Diş beyazlatma işleminden sonra özellikle ilk iki gün boyunca dişlerin hassaslaşabileceğini hatırlatan Dr. Demir, renklenmelere neden olabilecek yiyecek ve içeceklerden kaçınılması gerektiğini belirtti. Bu süre zarfında beyaz diyet uygulanması öneriliyor. Beyaz peynir, süt, yoğurt ve tavuk gibi açık renkli gıdaların tüketilmesi tavsiye ediliyorken, sigara ve koyu içeceklerden ise uzak durulması gerektiği ekleniyor.
Beyazlatma işlemi sonrasında kısa süreli diş hassasiyetinin oldukça normal olduğunu belirten Dr. Demir, bu durumun genellikle 24 ila 72 saat içerisinde kendiliğinden geçeceğini açıkladı. İnce mine yapısına sahip bireylerde hassasiyet daha belirgin olabilir ve bu durumu hafifletmek için potasyum nitrat ve florid içeren diş macunları kullanılabilir.
Diş beyazlatma işlemlerinin her bireyde uygulanamayacağını ifade eden Dr. Demir, hamile ya da emziren kadınlar, 16 yaş altındaki gençler ve aktif diş eti hastalığı veya çürük problemi olan bireylerde beyazlatma yapılmasının önerilmediğini belirtti. Ayrıca, ağızda büyük restoratif materyal bulunan bireylerde renk uyumsuzlukları yaşanabileceğinden dolayı işlem öncesi detaylı bir inceleme şart.

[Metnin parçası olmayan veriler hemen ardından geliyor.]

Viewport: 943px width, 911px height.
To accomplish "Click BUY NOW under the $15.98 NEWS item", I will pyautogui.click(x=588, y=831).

Diş renginin büyük oranda genetik faktörlerle belirlendiğini açıklayan Dr. Demir, dişin rengini veren kromofor moleküllerin beyazlatma işlemi ile oksidasyona uğradığını belirtti. Her bireyin başlangıç diş rengi farklı olup beyazlatmaya verilen tepki de bireyden bireye değişir. Kişiye özel bir planlama yapılması gerektiğini vurguladı.
Doğru şekilde uygulandığında dişleri kalıcı olarak zarar vermeden beyazlatma işleminin yapılabileceğine dikkat çeken Dr. Jale Demir, bilinçsiz ürün kullanımının ve yetkisiz uygulamaların zarar verebileceğini belirtti. Bu nedenle bu işlem mutlaka uzman hekim kontrolünde yapılmalıdır. Beyazlatmada kullanılan hidrojen peroksit ve karbamid peroksit solüsyonları, uzmanlar tarafından güvenli bir şekilde uygulanmalıdır.
Hastaların genellikle “olabildiğince beyaz” dişler talep ettiğini vurgulayan Dr. Jale Demir, hekimlerin ise doğal ve sağlıklı bir sonuç hedeflediklerini belirtti. Aşırı beyaz dişlerin doğal görünmeyeceğini ve mine yapısını olumsuz etkileyebileceğini ifade etti. Bu nedenle, hastanın yüz tipi, ten rengi ve yaş faktörleri dikkate alınarak, doğal bir estetik hedef belirlenmelidir.
Zamanla bazı renk değişimlerinin normal olabileceğini belirten Dr. Jale Demir, bu durumda ‘touch-up’ seansları ile destekleyici beyazlatma uygulamaları yapılabileceğini belirtti. Düzenli diş temizliği ve ağız hijyeninin sürdürülmesi de renk kaybını azaltacak önlemler arasında yer alıyor. Diş beyazlatma, estetik diş hekimliğinin önemli bir parçasıdır ve sağlıklı, beyaz gülüşler için bu sürecin doğru şekilde yönetilmesi gerekiyor.